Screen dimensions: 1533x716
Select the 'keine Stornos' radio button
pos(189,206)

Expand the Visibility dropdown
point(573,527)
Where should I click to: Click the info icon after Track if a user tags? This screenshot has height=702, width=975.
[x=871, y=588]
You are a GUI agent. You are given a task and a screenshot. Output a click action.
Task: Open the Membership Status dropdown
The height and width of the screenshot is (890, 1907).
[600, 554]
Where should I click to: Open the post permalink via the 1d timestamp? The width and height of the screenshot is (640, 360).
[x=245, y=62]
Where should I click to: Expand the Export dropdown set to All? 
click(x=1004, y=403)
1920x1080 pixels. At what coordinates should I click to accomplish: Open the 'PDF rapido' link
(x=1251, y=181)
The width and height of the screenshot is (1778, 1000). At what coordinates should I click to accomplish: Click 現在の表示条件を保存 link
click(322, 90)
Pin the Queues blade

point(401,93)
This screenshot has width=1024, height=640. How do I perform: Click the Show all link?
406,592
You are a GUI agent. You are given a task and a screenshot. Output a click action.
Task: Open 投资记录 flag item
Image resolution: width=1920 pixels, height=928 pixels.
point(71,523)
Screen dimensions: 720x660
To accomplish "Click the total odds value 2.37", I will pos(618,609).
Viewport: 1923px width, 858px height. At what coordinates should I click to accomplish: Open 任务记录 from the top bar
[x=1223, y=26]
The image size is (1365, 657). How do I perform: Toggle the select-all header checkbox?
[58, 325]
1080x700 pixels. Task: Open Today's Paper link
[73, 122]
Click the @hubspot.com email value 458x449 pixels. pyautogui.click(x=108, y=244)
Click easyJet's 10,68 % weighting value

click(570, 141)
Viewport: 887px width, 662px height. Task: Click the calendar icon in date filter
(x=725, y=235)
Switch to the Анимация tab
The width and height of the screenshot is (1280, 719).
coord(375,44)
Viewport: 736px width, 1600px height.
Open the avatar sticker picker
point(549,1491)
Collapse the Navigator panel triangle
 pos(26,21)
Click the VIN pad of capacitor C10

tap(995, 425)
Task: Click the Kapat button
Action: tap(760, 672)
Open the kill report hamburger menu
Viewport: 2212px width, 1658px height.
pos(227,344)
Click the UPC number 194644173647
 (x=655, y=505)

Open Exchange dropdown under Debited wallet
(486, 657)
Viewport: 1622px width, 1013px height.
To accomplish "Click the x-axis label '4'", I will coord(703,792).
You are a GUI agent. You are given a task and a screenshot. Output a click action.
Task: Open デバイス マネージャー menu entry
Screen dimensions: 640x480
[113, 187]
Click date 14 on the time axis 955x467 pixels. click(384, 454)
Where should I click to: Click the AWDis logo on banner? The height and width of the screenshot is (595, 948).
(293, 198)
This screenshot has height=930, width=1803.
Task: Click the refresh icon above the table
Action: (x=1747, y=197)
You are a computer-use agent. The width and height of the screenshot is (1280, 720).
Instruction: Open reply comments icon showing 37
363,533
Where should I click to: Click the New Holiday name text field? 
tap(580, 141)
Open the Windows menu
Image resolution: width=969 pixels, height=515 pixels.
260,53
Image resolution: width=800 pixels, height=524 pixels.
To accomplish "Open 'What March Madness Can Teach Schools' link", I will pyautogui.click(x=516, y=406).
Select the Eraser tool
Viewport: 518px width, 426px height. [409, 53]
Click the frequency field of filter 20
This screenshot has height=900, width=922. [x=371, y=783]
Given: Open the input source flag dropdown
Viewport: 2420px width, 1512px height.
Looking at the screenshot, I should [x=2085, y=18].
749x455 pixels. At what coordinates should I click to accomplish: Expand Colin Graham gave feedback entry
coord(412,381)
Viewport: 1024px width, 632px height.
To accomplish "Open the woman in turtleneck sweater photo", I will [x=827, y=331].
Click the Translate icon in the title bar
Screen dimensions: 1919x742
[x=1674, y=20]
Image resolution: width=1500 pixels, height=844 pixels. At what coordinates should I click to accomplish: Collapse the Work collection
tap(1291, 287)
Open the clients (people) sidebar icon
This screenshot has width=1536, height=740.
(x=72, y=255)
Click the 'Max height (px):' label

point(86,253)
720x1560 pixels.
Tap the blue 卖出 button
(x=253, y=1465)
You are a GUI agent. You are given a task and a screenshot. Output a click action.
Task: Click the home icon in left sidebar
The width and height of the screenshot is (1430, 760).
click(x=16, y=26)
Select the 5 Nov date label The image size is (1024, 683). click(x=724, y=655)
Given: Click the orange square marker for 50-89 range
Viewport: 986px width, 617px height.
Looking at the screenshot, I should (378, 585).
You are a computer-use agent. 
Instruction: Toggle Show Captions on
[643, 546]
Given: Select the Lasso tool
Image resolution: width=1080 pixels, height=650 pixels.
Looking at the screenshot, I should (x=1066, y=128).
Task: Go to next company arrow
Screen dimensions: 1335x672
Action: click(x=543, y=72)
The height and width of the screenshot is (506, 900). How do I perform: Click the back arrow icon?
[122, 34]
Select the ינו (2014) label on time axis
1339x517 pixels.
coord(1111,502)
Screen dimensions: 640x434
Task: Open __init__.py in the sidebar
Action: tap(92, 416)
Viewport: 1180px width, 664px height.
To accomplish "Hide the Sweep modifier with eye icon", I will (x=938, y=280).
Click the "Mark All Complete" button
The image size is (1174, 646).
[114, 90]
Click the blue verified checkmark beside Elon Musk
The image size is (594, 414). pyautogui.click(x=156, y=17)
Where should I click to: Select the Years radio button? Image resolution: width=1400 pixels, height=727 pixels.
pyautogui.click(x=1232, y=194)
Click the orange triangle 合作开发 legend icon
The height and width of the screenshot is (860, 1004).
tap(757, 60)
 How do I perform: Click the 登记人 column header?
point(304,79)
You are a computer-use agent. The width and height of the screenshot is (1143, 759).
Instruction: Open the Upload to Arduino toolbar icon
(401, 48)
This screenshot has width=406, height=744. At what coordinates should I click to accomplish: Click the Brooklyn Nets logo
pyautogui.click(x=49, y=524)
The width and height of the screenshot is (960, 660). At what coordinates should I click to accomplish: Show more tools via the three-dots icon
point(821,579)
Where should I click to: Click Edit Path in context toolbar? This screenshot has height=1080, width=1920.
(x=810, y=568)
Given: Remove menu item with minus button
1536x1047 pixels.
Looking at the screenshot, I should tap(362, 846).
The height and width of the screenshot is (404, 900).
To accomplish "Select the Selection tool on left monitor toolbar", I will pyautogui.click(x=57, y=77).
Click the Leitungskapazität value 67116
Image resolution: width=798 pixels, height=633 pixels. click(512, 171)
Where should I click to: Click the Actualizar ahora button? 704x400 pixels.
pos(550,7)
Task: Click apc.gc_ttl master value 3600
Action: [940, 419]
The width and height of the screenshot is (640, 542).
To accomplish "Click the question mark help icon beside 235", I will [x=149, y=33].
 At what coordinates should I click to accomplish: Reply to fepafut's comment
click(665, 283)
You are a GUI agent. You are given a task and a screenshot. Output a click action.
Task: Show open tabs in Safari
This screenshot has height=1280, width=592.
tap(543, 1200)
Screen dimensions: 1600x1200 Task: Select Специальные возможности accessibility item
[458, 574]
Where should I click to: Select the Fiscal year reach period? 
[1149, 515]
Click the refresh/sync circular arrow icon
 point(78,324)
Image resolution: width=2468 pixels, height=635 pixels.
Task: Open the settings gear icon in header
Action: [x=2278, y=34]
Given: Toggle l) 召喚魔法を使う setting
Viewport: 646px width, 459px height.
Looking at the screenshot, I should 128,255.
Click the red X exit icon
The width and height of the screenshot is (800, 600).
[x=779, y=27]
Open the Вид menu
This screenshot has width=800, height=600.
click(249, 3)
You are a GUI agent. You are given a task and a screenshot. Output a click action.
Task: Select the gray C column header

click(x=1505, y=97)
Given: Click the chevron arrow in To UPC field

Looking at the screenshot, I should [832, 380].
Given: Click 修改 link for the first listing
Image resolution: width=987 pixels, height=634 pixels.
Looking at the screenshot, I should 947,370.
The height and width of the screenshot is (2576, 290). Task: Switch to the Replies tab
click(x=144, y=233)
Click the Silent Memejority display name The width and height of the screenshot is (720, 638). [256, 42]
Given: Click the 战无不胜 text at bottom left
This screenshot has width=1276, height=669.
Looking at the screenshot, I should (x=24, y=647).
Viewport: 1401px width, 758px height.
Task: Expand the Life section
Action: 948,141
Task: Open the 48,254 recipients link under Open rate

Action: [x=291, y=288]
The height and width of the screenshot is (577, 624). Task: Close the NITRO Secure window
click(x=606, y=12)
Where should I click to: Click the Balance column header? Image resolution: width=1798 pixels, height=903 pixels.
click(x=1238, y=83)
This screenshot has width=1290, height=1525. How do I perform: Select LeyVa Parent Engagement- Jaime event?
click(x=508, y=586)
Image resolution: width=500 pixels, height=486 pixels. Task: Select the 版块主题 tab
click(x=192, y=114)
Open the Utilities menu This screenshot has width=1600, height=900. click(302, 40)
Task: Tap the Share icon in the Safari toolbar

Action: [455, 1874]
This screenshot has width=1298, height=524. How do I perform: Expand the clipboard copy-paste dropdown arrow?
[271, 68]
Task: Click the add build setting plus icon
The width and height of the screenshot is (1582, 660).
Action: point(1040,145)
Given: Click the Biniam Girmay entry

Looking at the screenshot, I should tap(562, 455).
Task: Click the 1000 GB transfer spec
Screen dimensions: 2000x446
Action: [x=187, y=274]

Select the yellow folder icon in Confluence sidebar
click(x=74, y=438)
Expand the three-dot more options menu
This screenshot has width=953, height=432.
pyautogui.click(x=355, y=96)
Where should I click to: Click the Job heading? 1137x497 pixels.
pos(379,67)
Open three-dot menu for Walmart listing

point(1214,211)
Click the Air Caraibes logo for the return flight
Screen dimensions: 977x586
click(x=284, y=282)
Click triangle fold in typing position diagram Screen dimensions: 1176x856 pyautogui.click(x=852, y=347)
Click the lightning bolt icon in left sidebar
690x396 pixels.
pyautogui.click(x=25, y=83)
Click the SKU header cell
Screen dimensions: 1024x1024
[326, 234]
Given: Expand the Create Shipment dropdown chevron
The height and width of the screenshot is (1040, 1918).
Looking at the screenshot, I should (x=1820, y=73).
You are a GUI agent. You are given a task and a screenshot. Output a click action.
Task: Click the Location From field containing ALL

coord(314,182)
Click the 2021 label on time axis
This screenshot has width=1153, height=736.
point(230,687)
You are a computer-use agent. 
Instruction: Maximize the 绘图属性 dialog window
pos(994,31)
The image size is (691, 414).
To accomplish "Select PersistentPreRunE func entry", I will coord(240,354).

WORK REQUIRED: Each line in the data that holds the string "with" should be found and copied.

OUTPUT BELOW:
To accomplish "Hide the Sweep modifier with eye icon", I will (x=938, y=280).
Given: Remove menu item with minus button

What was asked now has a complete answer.